The new PLOS study, and two related ones, are the first public research to make direct observation of the most comprehensive stock market dataset available to regulators and investors. With support from the Departments of Defense and Homeland Security, and the National Science Foundation, the researchers at MITRE and UVM were able to examine direct feeds that customarily cost high-end investors hundreds of thousands of dollars each month.
"In short, what we discovered is that from these momentary blips in the market, some people must have made a lot of money," say UVM's Chris Danforth, a professor in the Department of Mathematics & Statistics and Complex Systems Center.
On Wall Street
The Wall Street Journal broke the news on these studies last year, when they were still in a pre-print public server, the "arXiv." Now the first of them has completed peer review and is being published in PLOS ONE. The second, that examines a broader pool of evidence of these market "inefficiencies" in nearly 3000 different stocks, is in revisions and remains posted on the pre-print arXiv. And a third, even more far-reaching study, is in development by the team.
Since the Wall Street Journal article was published, the Securities and Exchange Commission appears to have grown more concerned about these price gaps and the different data streams that investors have to work with. On January 8, the SEC put out a request for comment on a newly proposed set of rules to modernize the governance of how the National Market System produces and disseminates data. Since 2005, "the speed and dispersion of trading activity have increased substantially," the commission writes, and, "there have not been adequate improvements made to address important differences between consolidated market data and proprietary data products."

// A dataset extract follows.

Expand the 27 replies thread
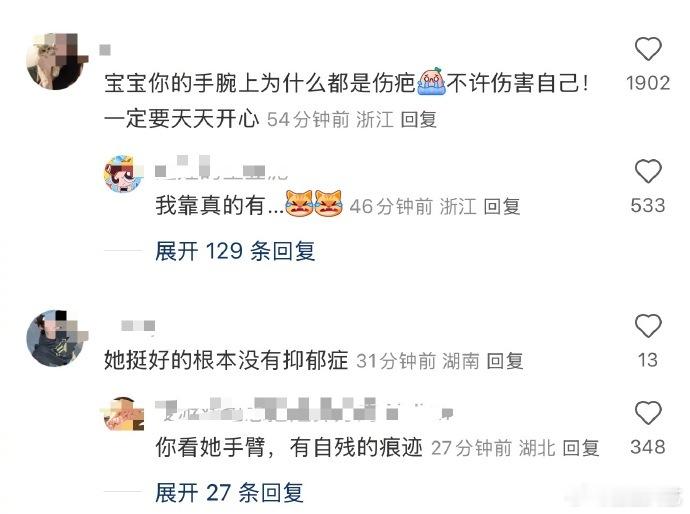Screen dimensions: 690x514 tap(229, 492)
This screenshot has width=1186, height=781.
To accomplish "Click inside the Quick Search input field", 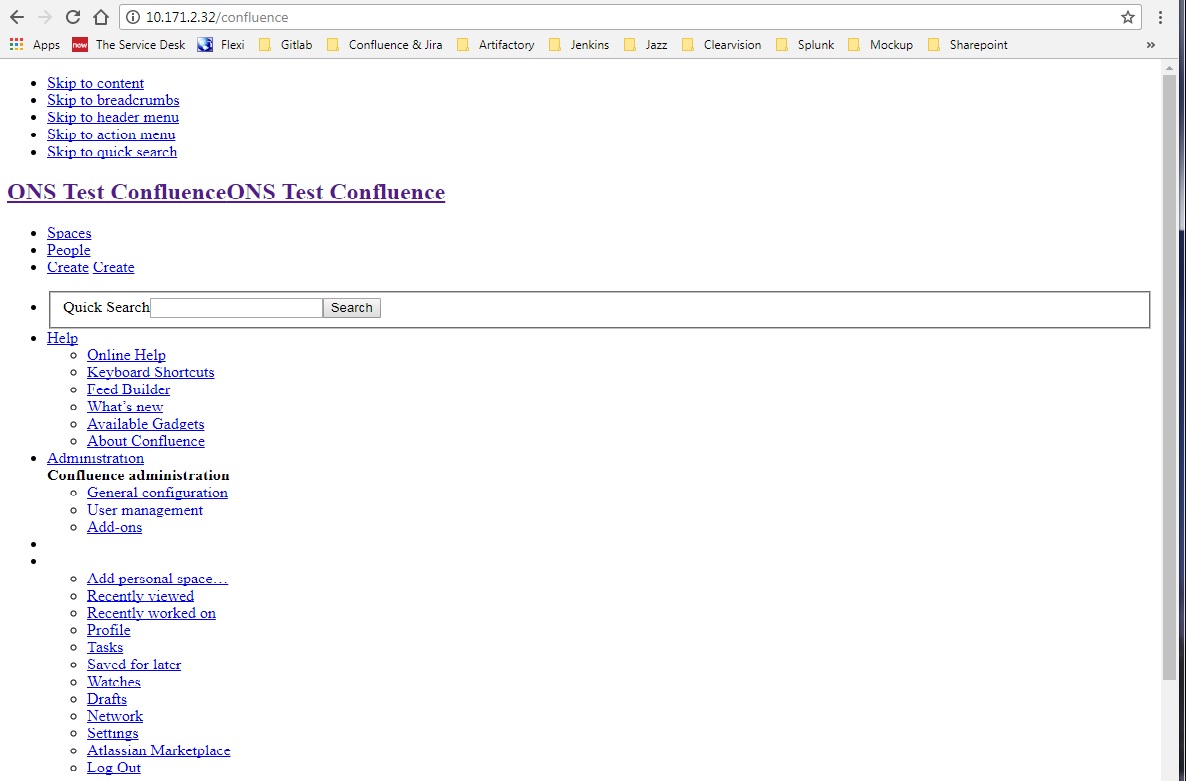I will (236, 307).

The scientists in UVM's Computational Finance Lab saw this coming. "Along with others in the scientific community, we identified these same concerns, probably five years ago or more," notes Brian Tivnan. "But our study is the first to quantify the implications of these concerns."
How to fix these differences between players in the market will be difficult, the researchers think. "Dislocations are intrinsic to a fragmented market," Tivnan says, such as now exists in the U.S. stock market with multiple exchanges spread out between four New Jersey communities and with many complex back-and-forth flows of information.
"No technological upgrade will eliminate dislocations," Tivnan says, "even if the exchanges could upgrade the underlying technology to transmit information at the speed of light."
Why can't faster shared technology fix the problem? "Even when controlling for technology, such that all investors rely on the same tech, relativistic effects dictate that the location of the investor will determine what that investor may observe," says Brian Tivnan. "That is, what you see depends on where you are in the market."